Hit up the Internet for publicly available datasets and reference them as-needed…no sense in generating your own values.
Call DataRoller from a Scheduled Job or cron job. Get really fancy and link the DataRoller Java code as an external procedure / data blade / whatever to the database back-end, and invoke it via Agent or other database-resident scheduling mechanism.
Run DataRoller and then “script” the database so you have offline insert statements you can replay later on systems without DataRoller.
Many applications have a data-services layer in them (like a Service or DAO interface) that performs low-level data services like making sure a denormalized database is consistent. Load methods from this layer as functions in DataRoller and invoke them directly when inserting new rows!
There are plenty of folders on your local system with large, binary files you can use for databases. I point DataRoller at my music folder: each file is around 1-6 MB and certainly binary!
Use database linking in your database to point to another database. Reference these foreign tables as lookups for DataRoller.
|
sequence(0) % 100 + 1 |
|
if
(choice(true, false weight 2)) |
The usual use for DataRoller is to fill an empty database so you can “move in” and do things with it. This calls for “delete all” on the tables so you can just run the DataRoller Project file over and over again, always resetting back to something you love, with no trace of what was there before.
DataRoller can be setup to leave existing data alone and only insert and remove data generated by DataRoller. Consider a typical database with artificial primary keys in “int” columns. Extract production data and insert into your testing database, and augment it with DataRoller data:
Figure out the highest, reasonable primary key value across all tables. Assume 30,000 for now.
Pick a value much higher than this as the “base” for all DataRoller data, such as 100,000.

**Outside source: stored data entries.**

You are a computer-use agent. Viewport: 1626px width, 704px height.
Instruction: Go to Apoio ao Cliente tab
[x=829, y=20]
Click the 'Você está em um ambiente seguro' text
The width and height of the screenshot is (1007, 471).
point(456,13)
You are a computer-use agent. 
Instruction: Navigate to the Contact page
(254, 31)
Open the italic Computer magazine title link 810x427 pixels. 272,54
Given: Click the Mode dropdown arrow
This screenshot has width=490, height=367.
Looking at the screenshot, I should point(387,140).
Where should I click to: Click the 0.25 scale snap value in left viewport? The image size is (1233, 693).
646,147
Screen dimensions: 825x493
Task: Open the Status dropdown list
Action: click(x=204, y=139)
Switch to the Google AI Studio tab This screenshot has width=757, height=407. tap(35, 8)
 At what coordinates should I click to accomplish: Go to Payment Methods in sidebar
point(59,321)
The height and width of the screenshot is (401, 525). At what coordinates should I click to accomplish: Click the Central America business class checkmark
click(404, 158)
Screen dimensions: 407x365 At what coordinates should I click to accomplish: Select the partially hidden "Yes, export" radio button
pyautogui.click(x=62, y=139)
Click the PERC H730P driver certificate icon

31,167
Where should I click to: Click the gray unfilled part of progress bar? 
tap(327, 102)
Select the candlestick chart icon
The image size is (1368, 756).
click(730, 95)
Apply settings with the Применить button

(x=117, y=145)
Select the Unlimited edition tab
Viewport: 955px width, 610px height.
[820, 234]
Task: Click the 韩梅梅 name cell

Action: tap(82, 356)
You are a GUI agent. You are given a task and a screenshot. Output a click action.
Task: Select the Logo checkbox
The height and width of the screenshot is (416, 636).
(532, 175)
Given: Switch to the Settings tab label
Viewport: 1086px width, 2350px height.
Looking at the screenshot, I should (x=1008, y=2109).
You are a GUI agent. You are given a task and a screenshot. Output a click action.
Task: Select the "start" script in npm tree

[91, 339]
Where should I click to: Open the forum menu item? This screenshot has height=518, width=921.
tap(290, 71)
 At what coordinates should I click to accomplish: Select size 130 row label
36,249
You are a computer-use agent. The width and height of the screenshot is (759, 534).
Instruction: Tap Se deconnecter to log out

Insert new rows starting at this base number with “sequence(100000)” so there will not be any number clashes, and so it will be easy to tell these apart from bona fide rows.
Use “delete
where” with a clause that deletes all values at
the base or higher, such as:
delete
where “item_id >= 100000”
Use a “where” clause on the “child” clause to only attach child table rows to parent rows that came from DataRoller:
child of widgets on this.widget_id = parent.widget_id
where “widget_id >= 100000”
Passport numbers and car V.I.N. numbers are examples of natural keys. Using a natural key as a primary key of a database table makes sense on the surface. However, databases rarely allow a primary key to be altered, since there usually are foreign keys in other tables that prevent it. Natural keys generally don’t change, but it is not generally wise to forbid this by the design of a database. To get around this, a best practice is to make all primary keys be numbers that have no relation to the data in the table, and mark the natural keys as unique. Each database vendor has a vendor-specific way of handing out unique numbers for artificial keys in a way that two concurrent inserts on the same table result in different values.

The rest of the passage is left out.